Sx: weakness of hip flexion and adduction and knee extension. Loss of the knee jerk reflex and paraesthesia over the anterior and medial thigh, as well as the medial aspect of the calf.

21
Q

Symptoms of ilioinguinal and iliohypogastric nerve injury

A
  • T12-L1
  • Both nerves pass laterally through the head of the psoas muscle before running diagonally along quadratus lumborum
  • Injury typically due to nerve entrapment at lateral borders following pfannanstiel

Triad of symptoms:

  1. sharp burning pain radiating from the incision site to the mons pubis, labia and thigh,
  2. paraesthesia over the nerve distribution areas,
  3. pain relief following administration of local anaesthetic
22
Q

Injury to genitofemoral nerve

A

L1-L2

Transverses the anterior surface of psoas, and lies immediately lateral to the external iliac vessels. It divides into a genital branch, which enters the deep inguinal ring, and a femoral branch, which passes deep to the inguinal ligament within the femoral sheath.

This nerve is susceptible to injury during pelvic sidewall surgery and during removal of the external iliac nodes.

Injury: paraesthesia over the mons pubis, labia majorum and femoral triangle

23
Q

Injury to lateral cutaneous nerve of the thigh

A

L2-L3

emerges from the lateral border of psoas

Mechanism of injury: similar to femoral

Symptoms: paraesthesia and pain in the anterior and posterio-lateral thigh

24
Q

Sx of injury to obturator nerve

A

L2-L4

The anterior branches of L2–L4 give rise to the obturator nerve and converge behind the psoas muscle. The obturator nerve then passes over the pelvic brim in front of the sacroiliac joint and behind the common iliac vessels to enter the thigh via the obturator foramen

Cause of injury: retroperitoneal surgery, excision of endometriosis, the passage of a trocar through the obturator foramen, insertion of transobturator tapes and during paravaginal defect repairs.

Symptoms: sensory loss in the upper medial thigh and motor weakness in the hip adductors

25
Q

Injury to Sciatic and common peroneal nerve

A

L4–S3 nerve roots

Emerges from the pelvis below the piriformis muscle, curving laterally and downward through the gluteal region. Initially it lies midway between the posterior superior iliac spine and ischial tuberosity. Lower down in the thigh it courses midway between the ischial tuberosity and greater trochanter.

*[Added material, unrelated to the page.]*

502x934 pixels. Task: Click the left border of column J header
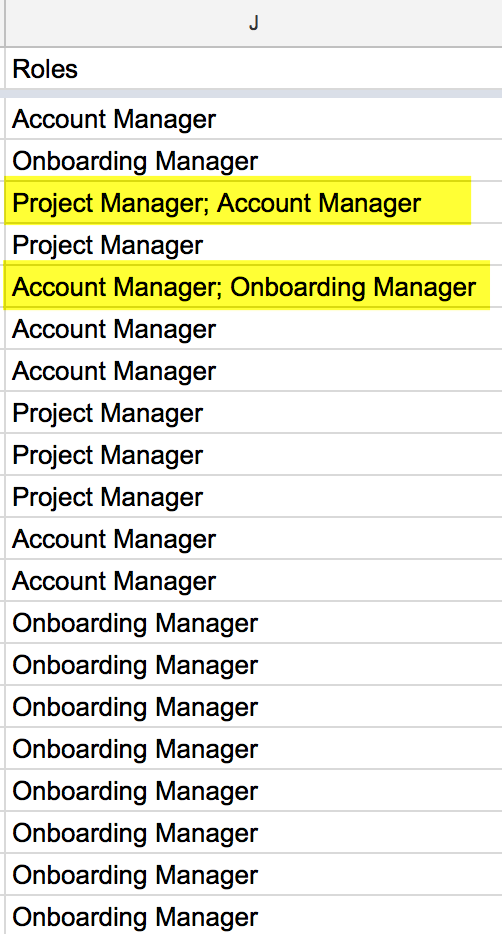pos(5,23)
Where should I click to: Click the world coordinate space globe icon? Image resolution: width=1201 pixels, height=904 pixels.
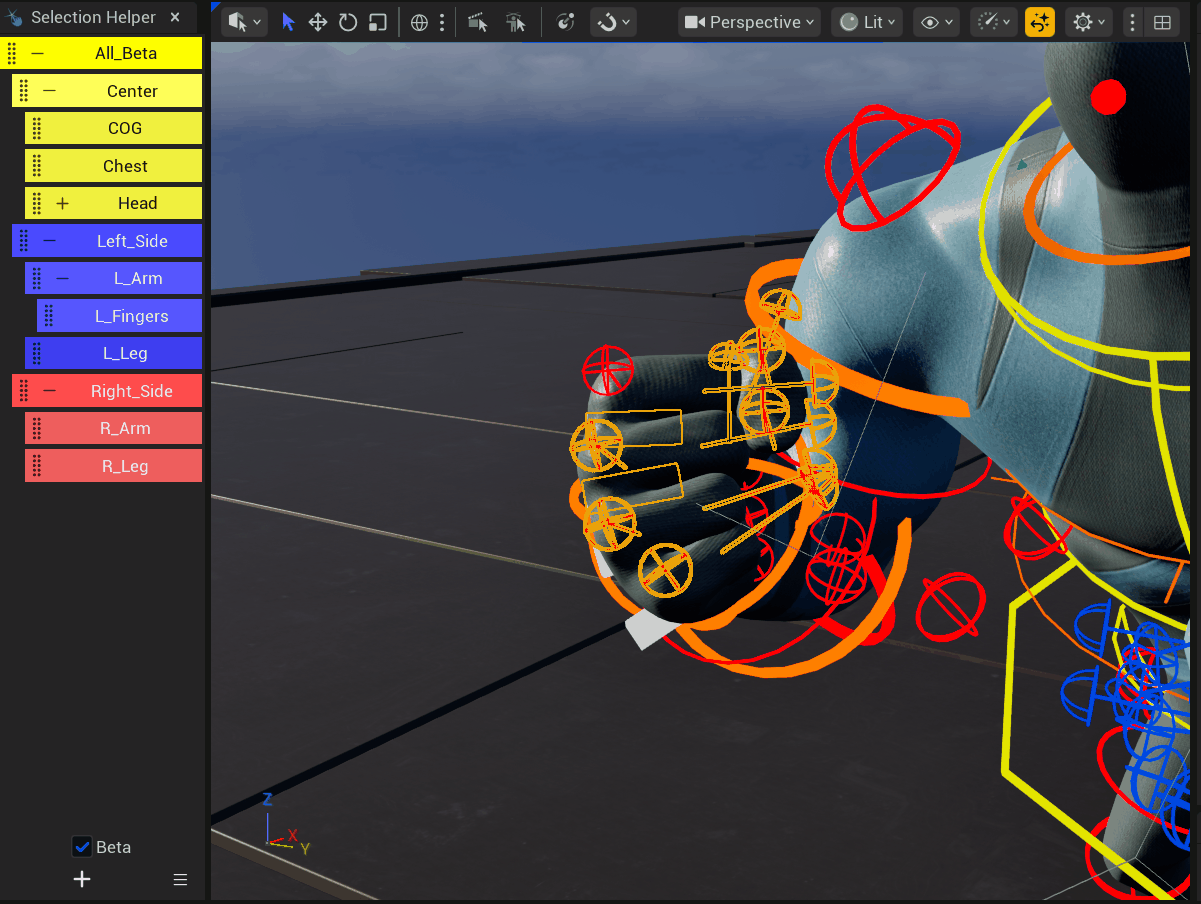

The common peroneal nerve and tibial nerve are its two derivatives at the mid-thigh. The common peroneal nerve importantly winds forward around the neck of the fibula.

Common cause of injury: The sciatic and peroneal nerves are commonly injured at the sciatic notch and the lateral aspect of the fibular neck respectively. Both nerves are susceptible to stretch injuries from hyperflexion of the thighs in improper lithotomy positions. The common peroneal nerve may be compressed at the fibular neck in lithotomy.

Sciatic nerve injury presents as sensory impairment below the knee and weakness of hip extension and knee flexion. Foot drop is reported when the common peroneal nerve is injured, along with paraesthesia over the calf and dorsum of the foot

26
Q

Injury to pudendal nerve

A

S2–S4

Exits the pelvis initially through the greater sciatic foramen below the piriformis. Runs behind the lateral third of the sacrospinous ligament and ischial spine alongside the internal pudendal artery and immediately re-enters the pelvis through the lesser sciatic foramen to the pudendal canal (Alcock’s canal).

Common cause of injury: entrapment injuries during sacrospinous ligament fixation as it runs behind the lateral aspect of the sacrospinous ligament.

Symptoms: postoperative gluteal, perineal and vulval pain, which worsens in the seated position if the nerve is damaged.